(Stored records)
┄┄┄┄┄┄┄┄┄┄
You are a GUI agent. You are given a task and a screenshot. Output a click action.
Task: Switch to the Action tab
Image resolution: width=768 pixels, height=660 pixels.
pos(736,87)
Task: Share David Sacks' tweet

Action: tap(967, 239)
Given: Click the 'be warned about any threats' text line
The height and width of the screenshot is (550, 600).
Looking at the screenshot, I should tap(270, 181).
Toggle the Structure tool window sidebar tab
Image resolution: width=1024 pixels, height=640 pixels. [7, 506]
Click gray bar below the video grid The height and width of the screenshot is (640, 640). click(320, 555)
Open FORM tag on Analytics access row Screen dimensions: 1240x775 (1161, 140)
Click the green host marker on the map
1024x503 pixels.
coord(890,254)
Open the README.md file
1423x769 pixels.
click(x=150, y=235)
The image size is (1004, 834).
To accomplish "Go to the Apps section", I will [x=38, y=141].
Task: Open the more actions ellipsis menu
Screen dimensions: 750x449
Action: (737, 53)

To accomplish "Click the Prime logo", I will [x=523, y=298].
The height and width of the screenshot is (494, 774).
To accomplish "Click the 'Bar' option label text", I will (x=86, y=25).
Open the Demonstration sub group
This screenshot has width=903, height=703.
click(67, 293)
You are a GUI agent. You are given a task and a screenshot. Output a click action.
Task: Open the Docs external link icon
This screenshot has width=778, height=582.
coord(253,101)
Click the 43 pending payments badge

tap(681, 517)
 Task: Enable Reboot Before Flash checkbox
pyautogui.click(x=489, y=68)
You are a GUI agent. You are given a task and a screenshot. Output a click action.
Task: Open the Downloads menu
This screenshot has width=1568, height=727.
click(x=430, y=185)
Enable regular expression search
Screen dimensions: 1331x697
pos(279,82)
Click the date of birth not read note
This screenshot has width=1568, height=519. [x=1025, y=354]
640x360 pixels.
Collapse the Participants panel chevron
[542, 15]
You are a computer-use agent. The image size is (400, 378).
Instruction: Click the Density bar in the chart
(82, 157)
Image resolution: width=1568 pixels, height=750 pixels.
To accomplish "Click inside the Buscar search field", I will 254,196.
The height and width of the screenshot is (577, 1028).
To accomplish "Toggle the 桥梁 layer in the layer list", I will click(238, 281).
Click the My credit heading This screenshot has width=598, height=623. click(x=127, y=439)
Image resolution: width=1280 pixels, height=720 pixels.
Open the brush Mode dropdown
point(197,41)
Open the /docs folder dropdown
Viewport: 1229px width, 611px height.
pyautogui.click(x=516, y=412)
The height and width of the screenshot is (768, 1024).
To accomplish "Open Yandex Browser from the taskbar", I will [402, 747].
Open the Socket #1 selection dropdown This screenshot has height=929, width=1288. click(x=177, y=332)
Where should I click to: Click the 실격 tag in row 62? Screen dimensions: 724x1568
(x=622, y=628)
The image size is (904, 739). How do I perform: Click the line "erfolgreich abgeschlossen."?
┄┄┄┄┄┄┄┄┄┄
DESCRIPTION OF THE TASK:
Your answer must consist of every line above, reproduced exactly.

EXERCISE RESULT:
You are a GUI agent. You are given a task and a screenshot. Output a click action.
Task: Switch to the Action tab
Image resolution: width=768 pixels, height=660 pixels.
pos(736,87)
Task: Share David Sacks' tweet

Action: tap(967, 239)
Given: Click the 'be warned about any threats' text line
The height and width of the screenshot is (550, 600).
Looking at the screenshot, I should tap(270, 181).
Toggle the Structure tool window sidebar tab
Image resolution: width=1024 pixels, height=640 pixels. [7, 506]
Click gray bar below the video grid The height and width of the screenshot is (640, 640). click(320, 555)
Open FORM tag on Analytics access row Screen dimensions: 1240x775 (1161, 140)
Click the green host marker on the map
1024x503 pixels.
coord(890,254)
Open the README.md file
1423x769 pixels.
click(x=150, y=235)
The image size is (1004, 834).
To accomplish "Go to the Apps section", I will [x=38, y=141].
Task: Open the more actions ellipsis menu
Screen dimensions: 750x449
Action: (737, 53)

To accomplish "Click the Prime logo", I will [x=523, y=298].
The height and width of the screenshot is (494, 774).
To accomplish "Click the 'Bar' option label text", I will (x=86, y=25).
Open the Demonstration sub group
This screenshot has width=903, height=703.
click(67, 293)
You are a GUI agent. You are given a task and a screenshot. Output a click action.
Task: Open the Docs external link icon
This screenshot has width=778, height=582.
coord(253,101)
Click the 43 pending payments badge

tap(681, 517)
 Task: Enable Reboot Before Flash checkbox
pyautogui.click(x=489, y=68)
You are a GUI agent. You are given a task and a screenshot. Output a click action.
Task: Open the Downloads menu
This screenshot has width=1568, height=727.
click(x=430, y=185)
Enable regular expression search
Screen dimensions: 1331x697
pos(279,82)
Click the date of birth not read note
This screenshot has width=1568, height=519. [x=1025, y=354]
640x360 pixels.
Collapse the Participants panel chevron
[542, 15]
You are a computer-use agent. The image size is (400, 378).
Instruction: Click the Density bar in the chart
(82, 157)
Image resolution: width=1568 pixels, height=750 pixels.
To accomplish "Click inside the Buscar search field", I will 254,196.
The height and width of the screenshot is (577, 1028).
To accomplish "Toggle the 桥梁 layer in the layer list", I will click(238, 281).
Click the My credit heading This screenshot has width=598, height=623. click(x=127, y=439)
Image resolution: width=1280 pixels, height=720 pixels.
Open the brush Mode dropdown
point(197,41)
Open the /docs folder dropdown
Viewport: 1229px width, 611px height.
pyautogui.click(x=516, y=412)
The height and width of the screenshot is (768, 1024).
To accomplish "Open Yandex Browser from the taskbar", I will [402, 747].
Open the Socket #1 selection dropdown This screenshot has height=929, width=1288. click(x=177, y=332)
Where should I click to: Click the 실격 tag in row 62? Screen dimensions: 724x1568
(x=622, y=628)
The image size is (904, 739). How do I perform: Click the line "erfolgreich abgeschlossen."?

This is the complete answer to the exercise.